Specialties: germline epigenetics, environmental reproductive toxicology
My main research interest is to understand how environmental factors (e.g. exposure to toxicants, dietary conditions, oxidative stressors, etc.) can change the germ-line epigenome, and thus indirectly gene regulation in offspring, and influence their health and disease.
The epigenome comprises additional levels of structural and biochemical information superimposed to the primary DNA sequence information, such as nuclear architecture and genome organization, DNA methylation, posttranslational modification the chromatin associated proteins, e.g. histones, and small RNAs. Epigenetic control appears to be for the development of complex and often late-onset diseases, such as cancer, diabetes and autism.
My lab is particularly interested in exposures that occur during the prenatal phase of germ cell development. In other words, we focus on this central question: How does exposure of a pregnant mother to adverse environmental factors influence the germ-line epigenome of the developing offspring?
A thorough understanding of the relevant mechanisms will help us to develop adequate lifestyle choices and pharmacological interventions that can improve human and animal health, which is our long-term goal.
Undergraduate and graduate student opportunities in the lab are currently available – please contact me by email: Mirella.Meyer@usu.edu. Take a look at the opening here.
Research projects in my lab address individual facets of this central question:
One of the potential candidate mechanisms my lab currentlyfocuses on is poly(ADP-ribosyl)ation (PARsylation). PARsylation is a biochemical pathway that is central to DNA repair and chromatin remodeling processes in all mammalian cells. It can change DNA integrity and the epigenetic make up of DNA, e.g. nuclear architecture, chromatin composition and DNA methylation patterns. Its level of activity largely depends on exogenous factors, such as the availability of certain nutrients (niacin), and cellular exposure to oxidative stressors or other environmental toxicants.
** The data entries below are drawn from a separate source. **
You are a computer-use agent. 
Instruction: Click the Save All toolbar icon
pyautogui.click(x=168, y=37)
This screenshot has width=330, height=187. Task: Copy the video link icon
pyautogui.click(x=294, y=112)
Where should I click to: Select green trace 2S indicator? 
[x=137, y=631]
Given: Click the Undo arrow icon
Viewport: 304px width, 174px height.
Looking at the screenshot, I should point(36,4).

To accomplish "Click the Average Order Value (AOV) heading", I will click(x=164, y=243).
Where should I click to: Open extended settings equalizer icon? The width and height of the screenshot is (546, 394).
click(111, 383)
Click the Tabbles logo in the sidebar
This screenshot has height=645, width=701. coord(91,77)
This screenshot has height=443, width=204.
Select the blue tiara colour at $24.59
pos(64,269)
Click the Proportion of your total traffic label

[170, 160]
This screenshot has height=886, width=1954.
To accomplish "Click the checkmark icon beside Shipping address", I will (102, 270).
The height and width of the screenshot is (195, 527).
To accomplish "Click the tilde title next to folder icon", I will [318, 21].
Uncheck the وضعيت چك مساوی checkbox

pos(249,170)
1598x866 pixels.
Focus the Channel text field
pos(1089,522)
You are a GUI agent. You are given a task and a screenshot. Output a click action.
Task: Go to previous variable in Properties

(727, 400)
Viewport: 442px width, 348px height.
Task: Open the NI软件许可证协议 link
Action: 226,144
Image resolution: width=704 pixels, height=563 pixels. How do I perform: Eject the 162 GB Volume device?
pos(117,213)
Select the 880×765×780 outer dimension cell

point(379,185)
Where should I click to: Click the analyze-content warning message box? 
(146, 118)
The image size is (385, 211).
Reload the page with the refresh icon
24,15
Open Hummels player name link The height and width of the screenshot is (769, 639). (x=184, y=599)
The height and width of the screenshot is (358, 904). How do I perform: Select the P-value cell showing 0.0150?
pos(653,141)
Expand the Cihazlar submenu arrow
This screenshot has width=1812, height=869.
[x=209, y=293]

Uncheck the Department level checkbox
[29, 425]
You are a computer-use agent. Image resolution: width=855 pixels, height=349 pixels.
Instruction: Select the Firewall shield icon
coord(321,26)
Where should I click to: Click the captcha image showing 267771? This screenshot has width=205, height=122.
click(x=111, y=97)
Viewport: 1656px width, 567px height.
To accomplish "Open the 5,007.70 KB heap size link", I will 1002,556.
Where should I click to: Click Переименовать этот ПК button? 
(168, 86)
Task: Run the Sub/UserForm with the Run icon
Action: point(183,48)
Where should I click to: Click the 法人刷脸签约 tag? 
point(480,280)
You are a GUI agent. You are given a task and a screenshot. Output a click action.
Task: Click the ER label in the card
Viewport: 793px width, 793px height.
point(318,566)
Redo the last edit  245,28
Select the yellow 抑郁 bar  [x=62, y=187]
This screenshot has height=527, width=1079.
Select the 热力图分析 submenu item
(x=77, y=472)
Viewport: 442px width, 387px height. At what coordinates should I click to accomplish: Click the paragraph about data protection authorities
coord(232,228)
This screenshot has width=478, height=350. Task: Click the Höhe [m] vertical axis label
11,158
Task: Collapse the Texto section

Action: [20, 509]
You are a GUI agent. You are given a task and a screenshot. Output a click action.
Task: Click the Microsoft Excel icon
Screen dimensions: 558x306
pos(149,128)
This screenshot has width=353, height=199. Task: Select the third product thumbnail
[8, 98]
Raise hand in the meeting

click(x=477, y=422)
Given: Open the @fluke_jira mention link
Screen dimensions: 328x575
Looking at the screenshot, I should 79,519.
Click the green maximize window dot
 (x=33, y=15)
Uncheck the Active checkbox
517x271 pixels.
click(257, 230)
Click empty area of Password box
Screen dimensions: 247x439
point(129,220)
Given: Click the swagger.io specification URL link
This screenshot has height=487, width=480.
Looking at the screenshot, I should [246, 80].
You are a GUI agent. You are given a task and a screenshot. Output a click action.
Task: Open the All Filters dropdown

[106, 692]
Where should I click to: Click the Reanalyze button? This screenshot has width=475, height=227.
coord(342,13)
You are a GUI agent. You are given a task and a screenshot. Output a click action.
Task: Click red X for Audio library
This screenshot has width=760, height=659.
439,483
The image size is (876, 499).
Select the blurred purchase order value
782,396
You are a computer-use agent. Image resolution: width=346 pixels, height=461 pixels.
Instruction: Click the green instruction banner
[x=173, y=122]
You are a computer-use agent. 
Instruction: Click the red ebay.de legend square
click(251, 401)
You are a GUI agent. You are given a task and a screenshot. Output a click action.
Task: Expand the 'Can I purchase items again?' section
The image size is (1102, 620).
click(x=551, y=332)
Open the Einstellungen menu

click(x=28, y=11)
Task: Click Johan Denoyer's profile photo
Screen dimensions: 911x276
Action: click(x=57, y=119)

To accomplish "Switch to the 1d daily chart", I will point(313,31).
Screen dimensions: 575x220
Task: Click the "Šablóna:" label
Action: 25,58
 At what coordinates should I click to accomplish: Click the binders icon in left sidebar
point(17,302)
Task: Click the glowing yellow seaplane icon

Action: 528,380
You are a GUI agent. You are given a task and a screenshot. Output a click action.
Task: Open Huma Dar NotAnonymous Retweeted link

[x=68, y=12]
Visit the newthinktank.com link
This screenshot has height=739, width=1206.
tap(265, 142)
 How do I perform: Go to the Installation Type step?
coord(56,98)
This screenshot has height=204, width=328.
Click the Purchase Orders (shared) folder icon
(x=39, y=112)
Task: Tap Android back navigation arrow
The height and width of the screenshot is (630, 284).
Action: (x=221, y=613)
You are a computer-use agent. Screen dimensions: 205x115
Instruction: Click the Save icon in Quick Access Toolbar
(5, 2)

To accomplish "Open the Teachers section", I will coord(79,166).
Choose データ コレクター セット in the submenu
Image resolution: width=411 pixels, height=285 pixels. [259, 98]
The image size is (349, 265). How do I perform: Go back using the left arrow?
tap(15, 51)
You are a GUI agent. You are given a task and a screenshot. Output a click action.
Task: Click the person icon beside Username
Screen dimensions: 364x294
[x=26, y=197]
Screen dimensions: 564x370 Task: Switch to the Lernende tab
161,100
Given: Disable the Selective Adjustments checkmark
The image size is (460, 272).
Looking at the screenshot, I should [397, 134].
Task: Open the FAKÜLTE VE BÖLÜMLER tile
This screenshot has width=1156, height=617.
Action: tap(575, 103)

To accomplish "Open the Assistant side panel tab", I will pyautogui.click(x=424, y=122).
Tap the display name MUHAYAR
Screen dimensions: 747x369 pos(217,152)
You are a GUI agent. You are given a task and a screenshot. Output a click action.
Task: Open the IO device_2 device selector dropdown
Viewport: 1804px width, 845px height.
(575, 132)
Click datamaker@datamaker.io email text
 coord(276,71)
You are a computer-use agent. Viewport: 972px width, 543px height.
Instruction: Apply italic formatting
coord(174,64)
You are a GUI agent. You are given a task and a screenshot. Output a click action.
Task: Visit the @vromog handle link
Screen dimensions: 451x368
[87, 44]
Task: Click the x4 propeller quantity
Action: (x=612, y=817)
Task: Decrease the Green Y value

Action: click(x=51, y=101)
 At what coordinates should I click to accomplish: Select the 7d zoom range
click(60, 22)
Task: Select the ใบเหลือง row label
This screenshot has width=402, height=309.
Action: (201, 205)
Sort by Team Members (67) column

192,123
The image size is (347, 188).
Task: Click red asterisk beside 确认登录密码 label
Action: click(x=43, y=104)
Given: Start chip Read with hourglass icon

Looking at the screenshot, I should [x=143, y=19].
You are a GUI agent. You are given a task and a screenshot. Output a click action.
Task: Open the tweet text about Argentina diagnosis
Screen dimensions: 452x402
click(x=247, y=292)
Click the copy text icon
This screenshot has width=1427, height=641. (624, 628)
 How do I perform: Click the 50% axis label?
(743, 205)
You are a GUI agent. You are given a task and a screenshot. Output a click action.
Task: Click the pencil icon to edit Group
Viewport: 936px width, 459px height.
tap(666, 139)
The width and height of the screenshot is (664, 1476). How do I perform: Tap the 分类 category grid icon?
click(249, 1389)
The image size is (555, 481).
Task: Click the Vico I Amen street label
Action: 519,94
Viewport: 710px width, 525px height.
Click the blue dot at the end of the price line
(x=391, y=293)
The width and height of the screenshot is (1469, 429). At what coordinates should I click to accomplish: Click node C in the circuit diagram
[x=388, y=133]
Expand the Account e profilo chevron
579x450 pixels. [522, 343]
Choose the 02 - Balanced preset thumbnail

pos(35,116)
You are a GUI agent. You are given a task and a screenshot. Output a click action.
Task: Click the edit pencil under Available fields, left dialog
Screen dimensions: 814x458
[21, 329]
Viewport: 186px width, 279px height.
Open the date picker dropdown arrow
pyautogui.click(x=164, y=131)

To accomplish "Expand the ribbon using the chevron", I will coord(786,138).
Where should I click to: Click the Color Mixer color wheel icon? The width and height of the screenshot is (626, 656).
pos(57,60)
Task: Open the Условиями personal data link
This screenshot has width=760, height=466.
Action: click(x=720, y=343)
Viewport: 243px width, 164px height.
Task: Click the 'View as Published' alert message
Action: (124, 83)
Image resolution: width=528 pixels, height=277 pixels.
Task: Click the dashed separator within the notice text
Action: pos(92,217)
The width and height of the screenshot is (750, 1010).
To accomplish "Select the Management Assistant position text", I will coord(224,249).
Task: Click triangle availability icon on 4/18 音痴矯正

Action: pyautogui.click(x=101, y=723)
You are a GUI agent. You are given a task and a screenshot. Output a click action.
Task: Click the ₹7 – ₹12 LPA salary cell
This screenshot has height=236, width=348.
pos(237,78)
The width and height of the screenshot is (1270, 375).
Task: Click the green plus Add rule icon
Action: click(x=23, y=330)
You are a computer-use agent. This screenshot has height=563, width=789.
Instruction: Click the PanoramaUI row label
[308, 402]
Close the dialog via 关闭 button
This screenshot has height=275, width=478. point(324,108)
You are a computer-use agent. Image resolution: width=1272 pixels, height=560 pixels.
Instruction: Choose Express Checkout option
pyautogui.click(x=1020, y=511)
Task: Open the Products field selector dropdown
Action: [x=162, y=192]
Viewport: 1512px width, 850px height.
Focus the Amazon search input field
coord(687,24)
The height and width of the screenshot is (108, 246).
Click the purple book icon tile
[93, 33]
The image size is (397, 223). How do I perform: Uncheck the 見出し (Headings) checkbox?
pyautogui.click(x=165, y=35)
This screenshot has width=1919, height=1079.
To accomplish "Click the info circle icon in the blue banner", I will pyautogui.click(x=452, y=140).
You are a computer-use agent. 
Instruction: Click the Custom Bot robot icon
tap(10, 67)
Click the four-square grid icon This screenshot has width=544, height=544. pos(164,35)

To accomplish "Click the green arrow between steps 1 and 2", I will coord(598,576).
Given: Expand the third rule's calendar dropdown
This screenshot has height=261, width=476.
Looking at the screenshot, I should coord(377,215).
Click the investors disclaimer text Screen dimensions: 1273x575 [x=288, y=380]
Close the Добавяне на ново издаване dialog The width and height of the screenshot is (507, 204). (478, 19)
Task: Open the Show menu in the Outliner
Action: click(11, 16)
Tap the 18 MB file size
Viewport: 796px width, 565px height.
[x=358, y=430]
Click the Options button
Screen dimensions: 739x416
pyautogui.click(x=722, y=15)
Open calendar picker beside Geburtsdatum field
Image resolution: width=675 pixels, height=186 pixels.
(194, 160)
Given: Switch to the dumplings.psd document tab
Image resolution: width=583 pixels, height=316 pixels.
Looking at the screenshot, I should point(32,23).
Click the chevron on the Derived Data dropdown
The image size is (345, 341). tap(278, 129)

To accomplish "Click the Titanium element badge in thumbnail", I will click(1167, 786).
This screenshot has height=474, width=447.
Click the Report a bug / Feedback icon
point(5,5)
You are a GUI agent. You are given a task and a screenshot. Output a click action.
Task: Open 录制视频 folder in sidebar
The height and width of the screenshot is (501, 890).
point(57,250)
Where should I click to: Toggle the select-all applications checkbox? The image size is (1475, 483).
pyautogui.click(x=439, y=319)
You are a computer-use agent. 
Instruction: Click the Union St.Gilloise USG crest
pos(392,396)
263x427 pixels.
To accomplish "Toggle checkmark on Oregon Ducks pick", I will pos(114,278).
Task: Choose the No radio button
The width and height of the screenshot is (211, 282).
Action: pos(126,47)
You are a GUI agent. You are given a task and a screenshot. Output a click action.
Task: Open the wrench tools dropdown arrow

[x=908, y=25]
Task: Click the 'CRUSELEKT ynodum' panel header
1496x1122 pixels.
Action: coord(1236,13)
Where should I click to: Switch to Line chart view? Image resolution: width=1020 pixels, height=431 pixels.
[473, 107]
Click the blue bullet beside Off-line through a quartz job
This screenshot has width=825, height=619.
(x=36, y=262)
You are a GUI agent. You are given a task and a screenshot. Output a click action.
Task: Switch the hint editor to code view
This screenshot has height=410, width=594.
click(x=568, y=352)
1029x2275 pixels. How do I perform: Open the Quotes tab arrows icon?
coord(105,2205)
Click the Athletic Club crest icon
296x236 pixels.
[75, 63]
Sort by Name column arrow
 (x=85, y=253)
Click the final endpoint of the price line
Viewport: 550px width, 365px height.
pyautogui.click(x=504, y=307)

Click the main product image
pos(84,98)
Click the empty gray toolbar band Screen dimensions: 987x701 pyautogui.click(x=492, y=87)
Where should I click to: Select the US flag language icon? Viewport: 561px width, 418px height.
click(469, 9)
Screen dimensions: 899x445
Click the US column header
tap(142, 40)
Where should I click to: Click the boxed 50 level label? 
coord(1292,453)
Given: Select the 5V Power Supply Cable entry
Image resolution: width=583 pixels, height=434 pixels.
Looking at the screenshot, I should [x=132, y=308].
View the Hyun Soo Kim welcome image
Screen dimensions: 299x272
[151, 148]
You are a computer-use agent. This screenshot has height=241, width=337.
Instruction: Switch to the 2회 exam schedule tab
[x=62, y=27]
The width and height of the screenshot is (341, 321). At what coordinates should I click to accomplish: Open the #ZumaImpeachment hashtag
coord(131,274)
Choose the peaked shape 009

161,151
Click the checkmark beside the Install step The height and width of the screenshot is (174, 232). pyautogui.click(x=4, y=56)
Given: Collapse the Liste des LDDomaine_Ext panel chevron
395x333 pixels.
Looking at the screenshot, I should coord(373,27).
My prior research focused on the role of PARsylation during the continually ongoing germ cell differentiation (spermatogenesis) that occurs in adult males. Those studies demonstrated in genetic and pharmacological rodent models that proper PARsylation is required for normal sperm chromatin composition and nuclear organization, two important layes of the epigenetic information contained within each sperm.
My research has been supported by funds from The Found Animals Foundation, start-up funding from the Utah State University and by a Research Catalyst grant from the Utah State University’s Office of Research and Graduate Studies.
Between 1992 and 1997, I studied Biology and Chemistry at the University of Kaiserslautern (TU Kaiserslautern), Germany, and 1997 received the German Diploma in Biology (equivalent to M.S., with major focus on Genetics, Human Genetics and Organic Chemistry). For graduate training and doctoral research I moved to the Eberhard-Karls-University of Tübingen and the University Hospital of Tübingen, Germany, where I focused on Virology and Human Genetics, and received my Ph.D. degree (Dr.rer.nat., Doctorate in Natural Sciences) in 2002.
In 2002, I joined the University of Arizona (Arizona Cancer Center and College of Pharmacy, Department of Pharmacology and Toxicology) as post-doctoral research associate and received further training in Cancer Biology and Toxicology. Between 2005 and 2013, I worked as a Senior Research Investigator at the University of Pennsylvania, conducting research in the fields of Male Reproductive Biology and Toxicology. In 2013, I joined Utah State University as Research Assistant Professor in the Department of Animal, Dairy and Veterinary Sciences and the School of Veterinary Medicine, where I teach Veterinary Toxicology.